Kiran Society - a Step on the Path to Empowerment
All children, irrespective of their preconditions, have a right to equal and accessible education. Kiran Society, a local IM partner in India, work with disabled children and their families to maximize their children’s independence, their functioning ability and reduce their limitations. For mothers, Kusum Devi, Pramila Bharati and their sons the early help has made a world of difference.
Children with disability, especially ones from poor and marginalized communities do not have the same access to education. Their parents, who are often struggling to make ends meet, lack resource and information necessary to take proper care of their children’s special needs. Stigma and lack of awareness attached with disability deprive them of proper care and timely treatment.
When Pramila Bharati’s son was born with a club foot, her neighbors said that it was nothing to worry about and that he would start walking normally as he got older. Little did Pramila know, that the deformity could restrict her child’s movement if not treated on time. Luckily, her son was identified by a local animator and referred her to a free health camp, where therapists provide parents of children with special needs like Pramila with counseling and way forward.

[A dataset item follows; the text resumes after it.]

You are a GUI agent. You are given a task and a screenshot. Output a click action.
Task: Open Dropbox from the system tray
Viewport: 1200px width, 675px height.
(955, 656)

IM’s local partner, Kiran Society has been working to support children with disability to provide rehabilitation and ensure their right to education by promoting inclusive education. Kiran trains local animators to identify, assess and diagnose different physical and mental disabilities. Once they identify children with such disabilities, they refer them to free health camps, where Kiran staff provide them with counseling and way forward. They have been organizing such free health camps to ensure that these children, especially ones from poor and marginalized communities are identified on time and receive proper rehabilitation support.
Kiran also trains parents to maximize their children’s independence, their functioning ability and reduce their limitations. Special educators and therapists visit such parents’ home to guide them on providing special care to the children. Shrawan, 5 years of age, is autistic. His mother Kusum Devi is a simple village woman, who didn’t understand why her youngest son was different from other children. He would hurt himself by banging his head on the wall. He had trouble doing daily living activities such as eating, walking and playing. After almost a year of support from a Special educator, Shrawan is learning to walk, eat, play and communicate his needs with his mother. Kusum shares, “I thought he would never walk. So, when he first started walking, my happiness knew no bounds.” She is no longer worried that, Shrawan won’t be able to take care of himself in her absence. If he continues with the progress, he will soon be enrolled in a nearby school.
India has committed to eliminate gender disparities in education and ensure equal access to all levels of education and vocational training for the vulnerable, including persons with disabilities, indigenous peoples and children in vulnerable situations by 2030, as part of its pledge towards Sustainable Development Goals. Organizations like Kiran directly work towards these goals. Together, we need to work towards the world where children like Shrawan and Pramila’s son will have proper treatment, rehabilitation, and support and can attend school along with other children with dignity.